Come prevenire la steatosi epatica? L’assunzione di acidi grassi può aiutare!

Come prevenire la steatosi epatica? L’assunzione di acidi grassi può aiutare!

La steatosi epatica è causata dall’accumulo di lipidi nel fegato. In molti soggetti questa patologia si manifesta in concomitanza ad obesità, “sindrome metabolica”, insulino-resistenza, diabete di tipo 2 e dislipidemie in genere. Il peggioramento della condizione può portare a cirrosi epatica. È possibile andare a modulare il metabolismo lipidico, ed in particolar modo la lipogenesi epatica intervenendo sulla nutrizione grazie a particolari combinazioni di acidi grassi.

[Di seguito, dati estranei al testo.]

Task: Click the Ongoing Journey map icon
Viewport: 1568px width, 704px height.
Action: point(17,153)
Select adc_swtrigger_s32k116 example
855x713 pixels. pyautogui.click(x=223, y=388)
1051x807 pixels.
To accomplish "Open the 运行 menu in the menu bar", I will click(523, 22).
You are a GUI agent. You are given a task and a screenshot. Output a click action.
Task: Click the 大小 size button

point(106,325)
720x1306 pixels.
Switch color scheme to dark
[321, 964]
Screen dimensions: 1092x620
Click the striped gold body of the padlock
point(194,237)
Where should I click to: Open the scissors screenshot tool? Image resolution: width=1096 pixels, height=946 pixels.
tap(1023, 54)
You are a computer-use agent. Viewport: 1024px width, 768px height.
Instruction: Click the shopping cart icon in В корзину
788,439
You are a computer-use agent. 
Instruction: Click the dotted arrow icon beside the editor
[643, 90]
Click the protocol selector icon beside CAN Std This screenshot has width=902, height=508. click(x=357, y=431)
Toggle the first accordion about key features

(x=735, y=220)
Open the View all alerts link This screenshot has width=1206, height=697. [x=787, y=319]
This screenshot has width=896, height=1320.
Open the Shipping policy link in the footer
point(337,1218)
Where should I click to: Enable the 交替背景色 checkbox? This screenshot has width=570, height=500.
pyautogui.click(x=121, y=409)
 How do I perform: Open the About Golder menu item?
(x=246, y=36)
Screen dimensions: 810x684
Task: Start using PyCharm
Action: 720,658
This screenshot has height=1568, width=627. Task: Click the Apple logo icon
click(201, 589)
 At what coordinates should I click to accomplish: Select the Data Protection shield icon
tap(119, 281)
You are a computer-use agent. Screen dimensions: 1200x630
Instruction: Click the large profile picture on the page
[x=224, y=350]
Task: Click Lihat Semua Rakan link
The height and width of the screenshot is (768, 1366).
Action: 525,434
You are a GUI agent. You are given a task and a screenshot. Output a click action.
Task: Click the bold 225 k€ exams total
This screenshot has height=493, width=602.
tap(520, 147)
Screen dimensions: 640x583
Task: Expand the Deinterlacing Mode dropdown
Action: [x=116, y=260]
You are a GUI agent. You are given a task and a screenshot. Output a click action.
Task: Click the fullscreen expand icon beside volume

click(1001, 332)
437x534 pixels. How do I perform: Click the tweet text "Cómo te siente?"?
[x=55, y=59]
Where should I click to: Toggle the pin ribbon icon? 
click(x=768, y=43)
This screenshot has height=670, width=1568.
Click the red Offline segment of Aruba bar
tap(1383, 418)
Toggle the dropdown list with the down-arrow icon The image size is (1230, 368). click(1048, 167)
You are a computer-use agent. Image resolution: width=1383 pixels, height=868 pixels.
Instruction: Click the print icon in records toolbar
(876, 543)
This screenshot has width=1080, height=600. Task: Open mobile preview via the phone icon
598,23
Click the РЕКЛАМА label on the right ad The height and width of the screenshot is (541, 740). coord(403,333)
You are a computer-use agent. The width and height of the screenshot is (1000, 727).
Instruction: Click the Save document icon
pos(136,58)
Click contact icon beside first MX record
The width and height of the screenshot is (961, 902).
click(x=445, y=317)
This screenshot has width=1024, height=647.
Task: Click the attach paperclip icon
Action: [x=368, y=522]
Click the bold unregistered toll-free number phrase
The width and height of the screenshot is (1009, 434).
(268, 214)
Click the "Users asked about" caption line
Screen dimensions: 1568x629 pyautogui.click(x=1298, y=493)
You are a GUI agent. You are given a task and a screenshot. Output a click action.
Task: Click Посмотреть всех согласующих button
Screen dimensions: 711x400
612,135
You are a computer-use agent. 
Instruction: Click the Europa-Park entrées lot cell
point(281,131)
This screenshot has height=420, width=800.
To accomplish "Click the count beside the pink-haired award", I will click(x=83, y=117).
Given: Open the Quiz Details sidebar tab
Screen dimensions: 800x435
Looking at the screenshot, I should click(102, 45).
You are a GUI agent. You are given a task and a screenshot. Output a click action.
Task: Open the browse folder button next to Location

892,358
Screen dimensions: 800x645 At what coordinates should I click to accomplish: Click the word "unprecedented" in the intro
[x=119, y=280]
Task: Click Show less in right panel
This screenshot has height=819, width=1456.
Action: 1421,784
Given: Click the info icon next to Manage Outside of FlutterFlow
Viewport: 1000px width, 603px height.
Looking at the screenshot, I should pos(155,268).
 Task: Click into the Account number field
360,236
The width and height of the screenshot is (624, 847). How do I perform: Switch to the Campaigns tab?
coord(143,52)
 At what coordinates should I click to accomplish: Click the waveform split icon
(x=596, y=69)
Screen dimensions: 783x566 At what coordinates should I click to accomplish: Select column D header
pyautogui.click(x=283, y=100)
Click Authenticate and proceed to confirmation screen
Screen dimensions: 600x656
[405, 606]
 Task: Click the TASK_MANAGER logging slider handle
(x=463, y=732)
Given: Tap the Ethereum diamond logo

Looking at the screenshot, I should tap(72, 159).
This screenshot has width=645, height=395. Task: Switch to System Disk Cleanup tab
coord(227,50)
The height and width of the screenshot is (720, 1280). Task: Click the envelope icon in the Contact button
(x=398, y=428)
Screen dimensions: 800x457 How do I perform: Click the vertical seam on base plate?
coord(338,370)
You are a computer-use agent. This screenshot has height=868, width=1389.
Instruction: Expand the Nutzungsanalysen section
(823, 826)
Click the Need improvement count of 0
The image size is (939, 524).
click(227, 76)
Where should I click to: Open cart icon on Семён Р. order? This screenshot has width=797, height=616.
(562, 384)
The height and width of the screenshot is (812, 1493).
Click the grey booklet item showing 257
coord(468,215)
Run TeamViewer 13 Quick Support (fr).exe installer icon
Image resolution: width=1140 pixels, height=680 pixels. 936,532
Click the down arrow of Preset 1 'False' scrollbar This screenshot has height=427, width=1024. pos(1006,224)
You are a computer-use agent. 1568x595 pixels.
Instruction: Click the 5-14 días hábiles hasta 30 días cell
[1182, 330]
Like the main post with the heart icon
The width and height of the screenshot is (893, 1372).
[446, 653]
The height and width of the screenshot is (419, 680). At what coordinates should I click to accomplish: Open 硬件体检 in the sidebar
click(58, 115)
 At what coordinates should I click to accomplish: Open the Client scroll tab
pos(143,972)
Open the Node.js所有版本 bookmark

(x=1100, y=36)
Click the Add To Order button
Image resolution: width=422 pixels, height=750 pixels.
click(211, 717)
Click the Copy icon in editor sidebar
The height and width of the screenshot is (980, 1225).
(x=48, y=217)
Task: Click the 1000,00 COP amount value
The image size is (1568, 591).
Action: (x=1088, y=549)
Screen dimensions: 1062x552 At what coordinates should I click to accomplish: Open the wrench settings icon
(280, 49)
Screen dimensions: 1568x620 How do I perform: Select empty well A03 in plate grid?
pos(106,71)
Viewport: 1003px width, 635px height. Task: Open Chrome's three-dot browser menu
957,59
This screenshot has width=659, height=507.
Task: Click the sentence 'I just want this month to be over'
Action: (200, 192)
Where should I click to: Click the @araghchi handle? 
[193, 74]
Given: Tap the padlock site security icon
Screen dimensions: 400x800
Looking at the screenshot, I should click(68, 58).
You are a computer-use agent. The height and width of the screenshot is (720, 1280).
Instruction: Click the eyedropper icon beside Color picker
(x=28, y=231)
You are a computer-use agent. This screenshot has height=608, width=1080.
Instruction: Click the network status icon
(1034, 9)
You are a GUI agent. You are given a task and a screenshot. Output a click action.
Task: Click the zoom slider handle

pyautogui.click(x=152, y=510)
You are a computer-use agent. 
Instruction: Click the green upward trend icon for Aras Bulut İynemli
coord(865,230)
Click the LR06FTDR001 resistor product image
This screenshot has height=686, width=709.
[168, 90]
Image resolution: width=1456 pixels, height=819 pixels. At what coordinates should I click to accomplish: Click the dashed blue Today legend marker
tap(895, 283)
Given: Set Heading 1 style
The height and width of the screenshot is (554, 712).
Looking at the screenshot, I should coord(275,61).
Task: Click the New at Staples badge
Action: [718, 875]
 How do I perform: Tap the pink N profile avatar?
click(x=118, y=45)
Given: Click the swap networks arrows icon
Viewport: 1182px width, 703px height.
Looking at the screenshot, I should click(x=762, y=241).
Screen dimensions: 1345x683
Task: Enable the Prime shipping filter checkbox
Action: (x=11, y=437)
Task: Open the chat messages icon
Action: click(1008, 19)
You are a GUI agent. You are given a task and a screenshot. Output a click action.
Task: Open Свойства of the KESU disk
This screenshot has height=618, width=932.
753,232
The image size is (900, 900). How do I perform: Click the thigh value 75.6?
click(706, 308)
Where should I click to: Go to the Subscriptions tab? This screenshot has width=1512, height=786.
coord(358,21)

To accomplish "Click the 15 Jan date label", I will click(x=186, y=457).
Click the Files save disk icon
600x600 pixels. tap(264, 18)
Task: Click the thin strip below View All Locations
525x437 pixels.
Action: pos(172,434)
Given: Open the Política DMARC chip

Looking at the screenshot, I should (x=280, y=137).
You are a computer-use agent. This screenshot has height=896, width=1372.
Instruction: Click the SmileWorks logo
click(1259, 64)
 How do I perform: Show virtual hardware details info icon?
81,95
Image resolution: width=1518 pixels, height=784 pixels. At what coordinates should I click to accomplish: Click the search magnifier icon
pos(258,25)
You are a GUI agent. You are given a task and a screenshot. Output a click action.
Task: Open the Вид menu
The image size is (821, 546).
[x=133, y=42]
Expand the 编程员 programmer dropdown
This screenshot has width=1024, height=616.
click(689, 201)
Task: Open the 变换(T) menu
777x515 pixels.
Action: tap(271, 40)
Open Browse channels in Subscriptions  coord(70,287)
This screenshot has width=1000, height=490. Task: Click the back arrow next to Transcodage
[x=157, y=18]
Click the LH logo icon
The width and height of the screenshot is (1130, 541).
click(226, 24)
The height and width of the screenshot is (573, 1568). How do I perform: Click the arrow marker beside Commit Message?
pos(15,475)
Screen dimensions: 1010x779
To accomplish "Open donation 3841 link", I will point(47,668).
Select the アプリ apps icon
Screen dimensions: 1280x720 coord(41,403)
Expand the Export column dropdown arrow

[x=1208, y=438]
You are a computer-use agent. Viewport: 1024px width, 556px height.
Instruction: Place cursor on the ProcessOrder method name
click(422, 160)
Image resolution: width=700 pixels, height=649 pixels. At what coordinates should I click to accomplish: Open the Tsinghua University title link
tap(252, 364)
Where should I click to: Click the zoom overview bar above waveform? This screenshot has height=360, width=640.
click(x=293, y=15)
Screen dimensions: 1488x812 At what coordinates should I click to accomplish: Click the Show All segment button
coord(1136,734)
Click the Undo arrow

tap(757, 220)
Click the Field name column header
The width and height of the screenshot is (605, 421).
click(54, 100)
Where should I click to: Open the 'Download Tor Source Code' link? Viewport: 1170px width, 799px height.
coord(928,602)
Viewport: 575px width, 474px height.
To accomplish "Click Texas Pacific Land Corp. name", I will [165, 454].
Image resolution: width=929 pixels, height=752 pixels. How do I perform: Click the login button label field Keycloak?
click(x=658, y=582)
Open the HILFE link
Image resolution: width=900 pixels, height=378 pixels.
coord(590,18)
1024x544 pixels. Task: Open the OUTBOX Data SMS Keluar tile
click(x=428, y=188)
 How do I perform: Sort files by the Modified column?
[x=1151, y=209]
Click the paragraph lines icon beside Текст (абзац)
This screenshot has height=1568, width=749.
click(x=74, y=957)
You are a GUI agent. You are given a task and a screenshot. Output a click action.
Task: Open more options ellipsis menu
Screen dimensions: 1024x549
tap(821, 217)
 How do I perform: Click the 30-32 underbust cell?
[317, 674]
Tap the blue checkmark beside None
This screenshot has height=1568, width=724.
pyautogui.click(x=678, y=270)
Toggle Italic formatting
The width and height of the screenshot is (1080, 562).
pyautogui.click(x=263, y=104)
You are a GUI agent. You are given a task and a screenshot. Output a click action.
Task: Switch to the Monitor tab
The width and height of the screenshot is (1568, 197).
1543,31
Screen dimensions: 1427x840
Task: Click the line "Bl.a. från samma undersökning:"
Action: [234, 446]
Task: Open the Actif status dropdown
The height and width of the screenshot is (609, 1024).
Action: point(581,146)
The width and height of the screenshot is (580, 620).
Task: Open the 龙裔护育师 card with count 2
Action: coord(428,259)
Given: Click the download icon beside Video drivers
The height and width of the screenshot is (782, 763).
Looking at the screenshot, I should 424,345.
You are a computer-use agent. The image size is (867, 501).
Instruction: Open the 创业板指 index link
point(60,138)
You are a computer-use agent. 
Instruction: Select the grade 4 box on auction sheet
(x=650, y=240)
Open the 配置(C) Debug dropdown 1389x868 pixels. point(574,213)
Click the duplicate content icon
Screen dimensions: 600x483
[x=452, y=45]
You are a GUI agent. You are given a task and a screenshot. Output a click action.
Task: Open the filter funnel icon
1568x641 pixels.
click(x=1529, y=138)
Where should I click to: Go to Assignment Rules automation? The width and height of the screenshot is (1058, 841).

È stato dimostrato che i PUFA (acidi grassi polinsaturi), in particolare l’acido eicosapentaenoico (EPA) e docosaesaenoico (DHA) della serie degli omega-3, contenuti nell’olio di pesce, esercitano un ruolo rilevante nella prevenzione delle dislipidemie (colesterolo e trigliceridi a livelli elevati). Un olio particolare, l’olio di krill, estratto da piccoli invertebrati marini che partecipano allo zooplancton antartico, è risultato più efficace dell’olio di pesce nella diminuzione dei livelli di grasso nel fegato e nel contrastare il rischio di steatosi epatica ed epatomegalia.

Inoltre anche oli non marini possono intervenire positivamente. Infatti è stato dimostrato che l’olio estratto dai semi di pino coreano, contente omega-6, agisce migliorando il livello lipidico ematico ed epatico inibendo la sintesi de novo degli acidi grassi. L’attenzione si può rivolgere anche al nostro famoso olio di oliva, componente base della dieta mediterranea, in quanto gli effetti sul metabolismo lipidico epatico risultano interessanti grazie all’acido grasso monoinsaturo contenuto in esso, acido oleico (omega-9). Infatti uno studio recente ha dimostrato che è possibile ridurre il livello di trigliceridi grazie all’assunzione di olio di oliva.

Concludendo, l’assunzione di PUFA della serie omega-3 e della serie omega-6 può ostacolare l’insorgenza della patologia.